Kenya’s armed forces launched a “major” assault on the militants on Sunday night — about 30 hours after the Islamists stormed the Nairobi mall in an attack that left at least 68 dead and 175 injured. At around midnight local time, Kenya’s Defence Forces said it had rescued most hostages and had taken control of most of the mall, but declined to give numbers. Officials said four Kenyan military personnel were wounded in the operation.
“This will end tonight,” Kenya’s Disaster Operation Center earlier said.
On Sunday evening, the FBI and the U.S. intelligence committee was “aggressively” investigating whether or not the militants involved in the attack included Americans, a federal law enforcement source told Fox News
New York Rep. Peter King, a member of the House Intelligence Committee, said on ABC’s “This Week” that al-Shabab is “one of the only Al Qaeda affiliates which actually has actively recruited here in the United States.”
He called the Saturday mall attack a “well coordinated, well planned massacre.”
The announcement of the Kenya military assault came after Associated Press reporters said they heard a large explosion at the mall, followed by silence.
The Kenyan military had remained in a tense standoff with Islamic extremists throughout Sunday, as exchanges of gunfire between both sides were heard inside the mall, Reuters reports.

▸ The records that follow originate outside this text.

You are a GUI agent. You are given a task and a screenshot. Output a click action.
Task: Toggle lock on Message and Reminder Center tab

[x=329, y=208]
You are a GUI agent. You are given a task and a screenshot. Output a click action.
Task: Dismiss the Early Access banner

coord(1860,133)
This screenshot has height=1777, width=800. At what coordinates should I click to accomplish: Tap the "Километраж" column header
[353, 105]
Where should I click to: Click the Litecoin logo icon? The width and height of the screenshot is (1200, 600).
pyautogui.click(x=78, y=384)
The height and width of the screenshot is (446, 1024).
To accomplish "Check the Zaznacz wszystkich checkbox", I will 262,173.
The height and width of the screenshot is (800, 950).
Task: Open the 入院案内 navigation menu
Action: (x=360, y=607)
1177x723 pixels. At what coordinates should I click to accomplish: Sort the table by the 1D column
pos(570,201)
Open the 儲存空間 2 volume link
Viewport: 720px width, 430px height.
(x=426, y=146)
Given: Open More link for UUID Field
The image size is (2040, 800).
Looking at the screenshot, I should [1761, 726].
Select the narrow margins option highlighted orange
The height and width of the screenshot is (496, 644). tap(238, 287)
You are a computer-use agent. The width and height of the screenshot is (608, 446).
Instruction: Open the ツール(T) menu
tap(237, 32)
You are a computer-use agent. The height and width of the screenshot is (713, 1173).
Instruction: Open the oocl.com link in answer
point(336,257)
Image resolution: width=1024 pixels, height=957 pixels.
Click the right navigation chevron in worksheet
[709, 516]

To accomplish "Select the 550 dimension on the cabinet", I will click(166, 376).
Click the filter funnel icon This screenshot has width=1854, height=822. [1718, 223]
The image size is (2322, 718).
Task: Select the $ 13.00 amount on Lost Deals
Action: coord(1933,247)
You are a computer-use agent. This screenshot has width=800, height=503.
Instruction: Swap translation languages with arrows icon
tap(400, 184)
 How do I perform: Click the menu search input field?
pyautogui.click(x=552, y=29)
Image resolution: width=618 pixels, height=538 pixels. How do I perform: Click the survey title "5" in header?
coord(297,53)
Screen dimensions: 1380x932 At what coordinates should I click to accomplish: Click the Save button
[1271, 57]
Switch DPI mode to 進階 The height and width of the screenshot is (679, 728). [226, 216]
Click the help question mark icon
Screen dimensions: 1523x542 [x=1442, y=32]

Kenya’s president, Uhuru Kenyatta, said in a national address Sunday that security forces had managed to isolate the “criminals” in one place inside the building, according to Reuters. Two helicopters were seen flying over the mall.
Many of the rescued hostages — mostly adults — were suffering from dehydration, Col. Cyrus Oguna, a military spokesman, told The Associated Press
There are between 50 to 200 hostages and most of them were hiding in various places inside the mall, Fox News confirms. They are not being held by the hostage-takers. There are between 10 to 15 militants currently inside the mall, with at least one being female.
Some of the people in hiding managed to escape before the military assault, according to Kenyan media reports.
Cecile Ndwiga said she had been hiding under a car in the basement parking garage.
“I called my husband to ask the soldiers to come and rescue me. Because I couldn’t just walk out anyhow. The shootout was all over here — left, right– just gun shots,” she said.
Police said that 49 people had been reported missing, according to a statement released by Kenya’s Red Cross.
Kenyatta said in his address that the attackers “shall not get away with their despicable and beastly acts.”
“We will punish the masterminds swiftly and indeed very painfully,” he added.
The White House said Sunday that President Barack Obama called Kenyatta to tell him the United States supports his country’s effort to bring al-Shabab to justice.
As of Sunday evening local time, Kenya’s Red Cross said 68 people were killed in the violence.